- Text block:

==============================

BIOGRAPHICAL SKETCHES OF PROMINENT AND
REPRESENTATIVE CITIZENS AND OF MANY OF THE EARLY SETTLED FAMILIES
PUBLISHER: J.H.BEERS & CO., CHICAGO; 1903
P.
383
ALONZO
LYMAN HOWARD, a merchant at Stafford
Springs, with a varied and creditable history behind him, was born in Stafford,
Tolland Co., Conn., April 9, 1841, and is a son of Alonzo Azariah Howard, who
was a farmer, and who married Angeline Colton.
The father died June 20, 1840, at the age of thirty years, leaving to
those who followed him the memory of an honest and hard-working man, who thought
it enough to attend to his own business, and while he took Democratic ground,
was not seeking office or anxious for political emoluments.
Of medium size, and quite healthy, his death came as the result of a fall
from a building he was assisting in moving.
Alonzo
A. Howard was married Nov. 18, 1834, to Angeline Colton, who was born July 22,
1818, a daughter of Chauncey and Loruhamah (Hancock) Colton, of Monson, Mass.
Mr. Colton was a tanner and for many years was in business for himself. To
this union were born two children: (1)
Harriet Alvira, born Jan. 24, 1837, in Stafford, married John Fay Hyde, of
Sturbridge, Mass., April 26, 1870. Until
he reached the age of forty, he was a farmer, but then became a banker, and with
his wife removed to Buda, Ill., where he died Sept. 3, 1889.
(2) Alonzo L.
Mrs.
Howard did not remain a widow long, but was married Oct. 3, 1844, at Monson,
Mass., to Joseph Dorsett, a man of quiet and unassuming character, but of
genuine worth. He was a carpenter
and farmer, and died Oct. 31, 1870. To
this second marriage was born Olive Malvina, April 27, 1846, who married G.W.
Chamberlain, a shipping clerk in the Jewell Belting Company of Hartford, by whom
she had one child, Palmer Harrison, married to May Lucinda Case, and the
bookkeeper for a firm in West Hartford. On
his mother’s side, Mr. Howard descended from Moses Hancock, his
great-grandfather, who served seven years in the Continental army.
Abijah
Howard, the grandfather of Alonzo L., lived on the old Howard homestead in West
Stafford many years, where he died about 1838, having been a lifelong farmer.

==============================

- Extracted material:
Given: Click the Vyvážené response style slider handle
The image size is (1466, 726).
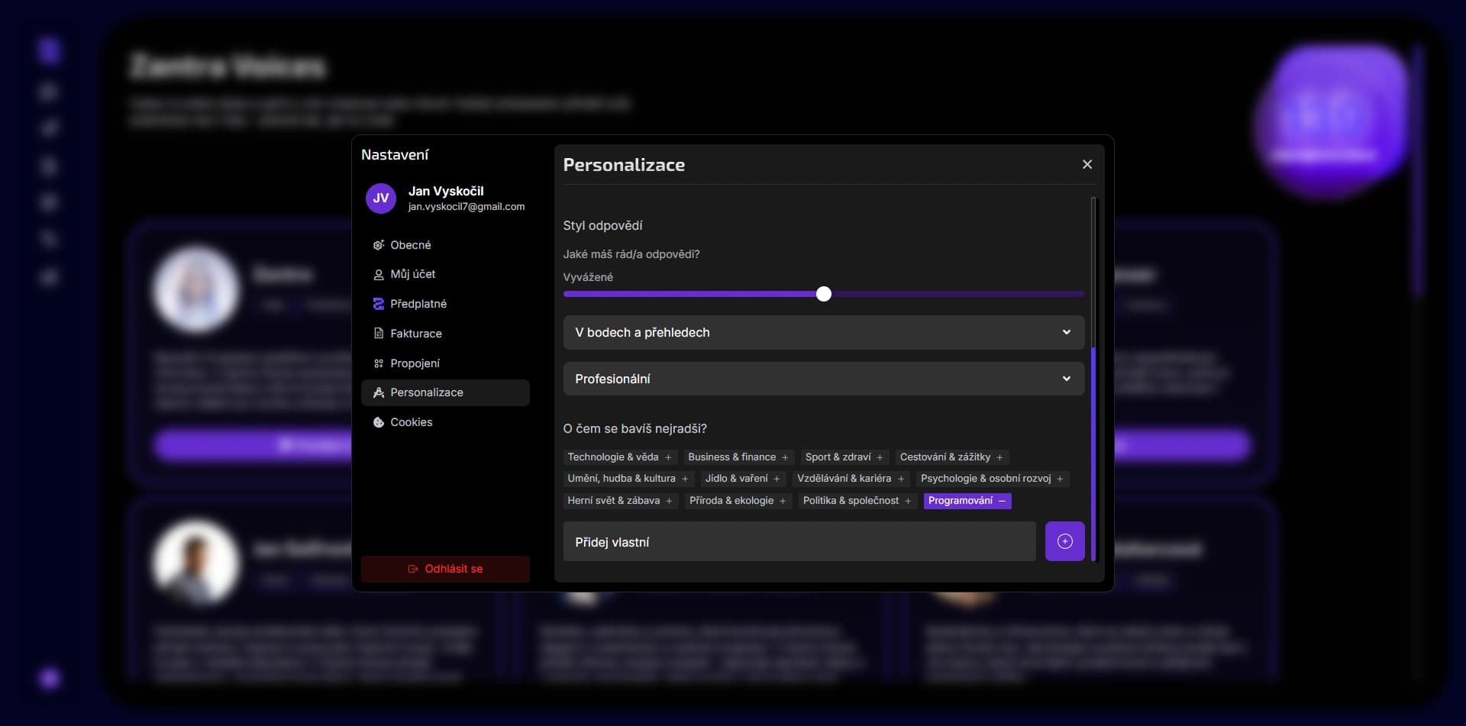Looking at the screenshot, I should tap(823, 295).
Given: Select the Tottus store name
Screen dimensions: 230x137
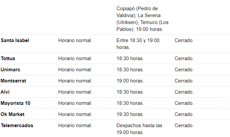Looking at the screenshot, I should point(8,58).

==============================

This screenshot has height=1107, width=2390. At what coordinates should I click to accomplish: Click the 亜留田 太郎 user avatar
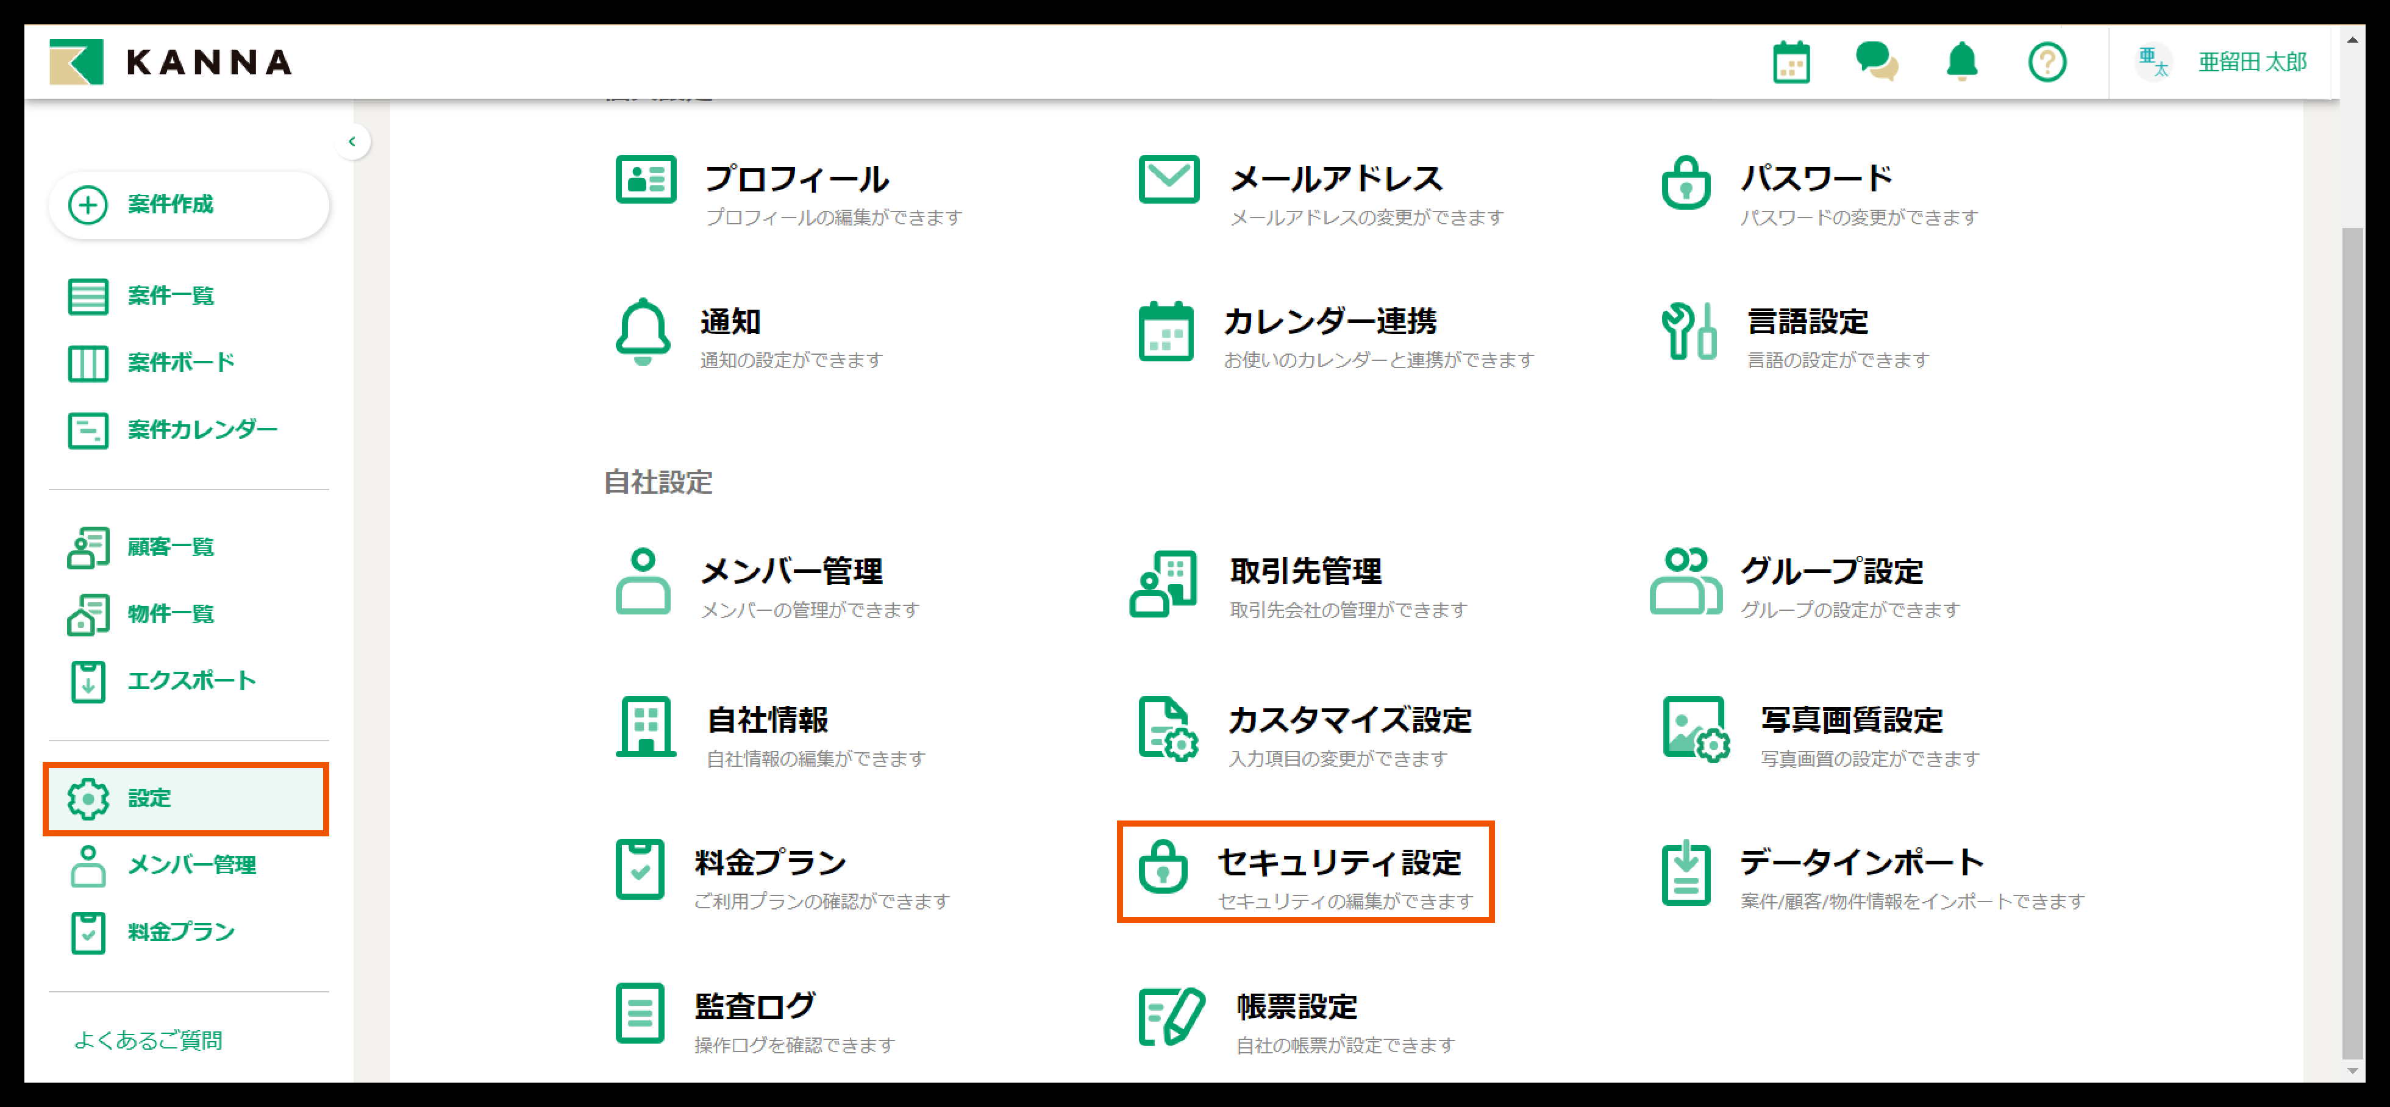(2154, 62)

==============================

- Set task 1:
In the Howard family sketch, list every marriage that has a full date (month, day, and year), giving the two spouses and the date.
- Set task 2:
Reproduce the Howard family sketch word for word from "BIOGRAPHICAL SKETCHES OF" to "for political emoluments.".

- Correct output 1:
- Alonzo Azariah Howard and Angeline Colton: Nov. 18, 1834
- Harriet Alvira and John Fay Hyde: April 26, 1870
- Angeline Colton (Mrs. Howard) and Joseph Dorsett: Oct. 3, 1844

- Correct output 2:
BIOGRAPHICAL SKETCHES OF PROMINENT AND
REPRESENTATIVE CITIZENS AND OF MANY OF THE EARLY SETTLED FAMILIES
PUBLISHER: J.H.BEERS & CO., CHICAGO; 1903
P.
383
ALONZO
LYMAN HOWARD, a merchant at Stafford
Springs, with a varied and creditable history behind him, was born in Stafford,
Tolland Co., Conn., April 9, 1841, and is a son of Alonzo Azariah Howard, who
was a farmer, and who married Angeline Colton.
The father died June 20, 1840, at the age of thirty years, leaving to
those who followed him the memory of an honest and hard-working man, who thought
it enough to attend to his own business, and while he took Democratic ground,
was not seeking office or anxious for political emoluments.